Revoir le film occasionne donc une curieuse relecture, les retrouvailles entre des plages sonores et l’univers visuel qui les a générées.
Toute la première partie du récit fonctionne en ce sens à merveille : ouatée, d’une mélancolie annoncée dès son titre, l’ambiance est au mystère dont se teinte l’âge adolescent et ses tourments opaques. En optant pour le point de vue des garçons et leur lecture parcellaire du drame, petits fétichistes se contentant des miettes (journal intime, voyeurisme, conversations étiques), la jeune réalisatrice parvient à faire surgir le charme absolu de ces inaccessibles jeunes filles. Le jeu sur le kitsch et l’imagerie adolescente, particulièrement développé autour de l’icône en devenir Kirsten Dunst, assume ainsi une double fonction : à la fois projection de l’imaginaire des garçons où se dispute l’érotisme et l’émotion, et regard du spectateur prêt à ces séquences nostalgiques qui lui rappellent une période révolue, certes pas aussi innocente que ça, mais qui puisait son intensité dans les illusions qui la berçaient.
Très proche du clip, forcément, tant la musique et les images sont en adéquation, Virgin Suicides fonctionne aussi par sa gestion temporelle décousue en apparence : récit rétrospectif, effets d’annonces sur les suicides et les premières qui seront des ultimes fois (la fête, le bal de fin d’année, les baisers…) retour par les témoignages de personnages vieillis, notamment l’emblématique Trip Fontaine qui semble bien perdu 25 ans après : cette restitution parcellaire saisit bien les enjeux du film annoncés dès le premier plan où la beauté d’un arbre dont les branches jouent avec le soleil se voit bafouée par un sticker rouge annonçant son abatage imminent.

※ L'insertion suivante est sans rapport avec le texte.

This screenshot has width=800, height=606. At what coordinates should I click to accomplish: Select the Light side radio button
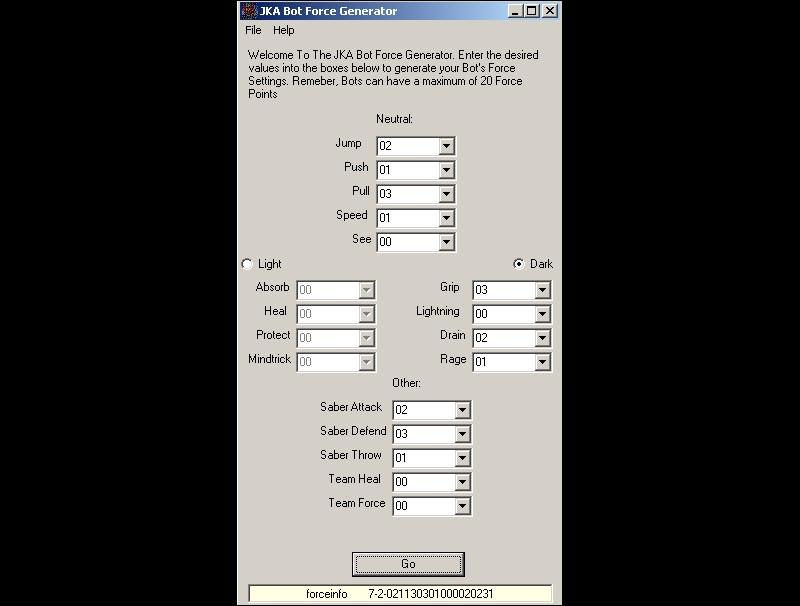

Mais ce jeu avec les points de vue et les époques semble un peu effrayer la narratrice, qui laisse s’installer un récit beaucoup plus linéaire et, reconnaissons-le, convenu, dans toute la partie centrale du film, dès l’arrivée de Trip et jusqu’à l’enfermement des sœurs. L’intérêt s’émousse un brin, les enjeux sont plus classiques l’imagerie américaine (prom queen, fugue, parents rigoristes, médias charognards…) sur les rails. Certes, de belles séquences reprennent cette intention initiale au départ, notamment dans l’échange téléphonique entre les jeunes via des vinyles et le projet de départ qui joue sur la libération par le voyage et la mort dans un même mouvement assez émouvant. Mais l’équilibre général et le tact s’en trouve affaibli et l’on sent que la réalisatrice a eu du mal à faire certains choix.
Restent, avec la musique, les images essentielles d’un monde inaccessible : celui de la beauté, du silence, du désir, de la liberté, et de l’indicible élan vers la mort qui finit par les exaucer.